Fig. 3c shows the relation between lifetime and the average range of a species, averaged over all species that fall in a small lifetime bin (width in log scale 0.055). We measure “range” in number of occupied habitats, so the average range is the average number of habitats that a species occupied during its lifetime. The dashed curve has a slope of 1. We observe that species that live longer occupy larger ranges, closely following the slope of 1. This means that the number of habitats occupied by the species increases linearly with time. This trend ends when the area approaches the system size of 1600 habitats. Higher dispersal rate shifts the average range to higher values, as species disperse farther before a competitor replaces them.
Fig. 4a shows the distribution of the average and maximum range in a simulation with 400 habitats and a dispersal rate of 10. The maximum range is the maximum number of habitats that a species occupied during its lifetime. For orientation the black dashed line indicates a slope of −3. The data show that most species are only present on a few habitats and that basal species are on average farther distributed than non-basal species. We even see a small fraction of basal species occupying all habitats of the system during most of their lifetime. These species have long lifetimes, as seen in Fig. 3a. Basal species have the advantage that they find resources everywhere in the system. Species from higher trophic levels depend on the species configuration on the layers below, which makes it harder to conquer larger areas and have an extended lifetime.
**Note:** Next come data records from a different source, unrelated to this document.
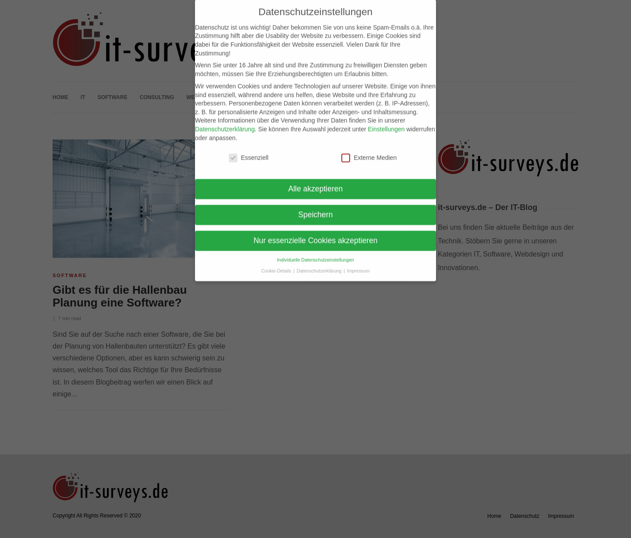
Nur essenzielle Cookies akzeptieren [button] (315, 232)
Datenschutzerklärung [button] (320, 262)
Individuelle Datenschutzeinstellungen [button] (315, 252)
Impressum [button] (358, 262)
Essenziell (249, 150)
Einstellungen (386, 121)
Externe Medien (369, 150)
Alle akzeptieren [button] (315, 181)
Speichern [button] (315, 207)
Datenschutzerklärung (225, 121)
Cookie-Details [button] (276, 262)
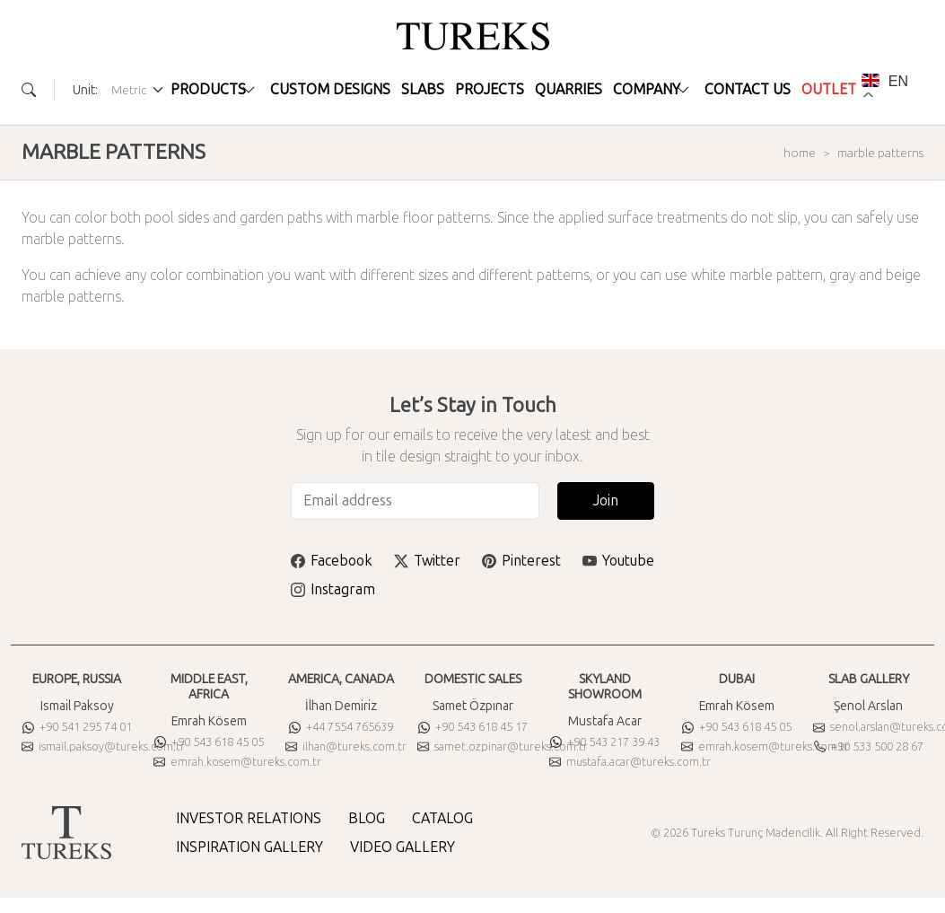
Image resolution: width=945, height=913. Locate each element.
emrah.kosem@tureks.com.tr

Nevertheless, we see from the distribution of the maximum range that some species from higher trophic levels are present in all habitats at some point in time.
Range distribution and similarity decay with distance in a system with 400 habitats and a dispersal rate of 10. (a) Distribution of maximum and average range for the basal layer (TL1) and all other species (> TL1). Average range refers to the average number of habitats a species occupied during its lifetime. Dashed line has a slope of −3, so most species have small ranges. (b) Food web similarity, measured by the Jaccard index, averaged over ten points during the same simulation as in (a), errorbars denote standard deviation from the mean. Similarity decreases with distance. The decrease is small for the basal layer, but steep for the higher trophic levels.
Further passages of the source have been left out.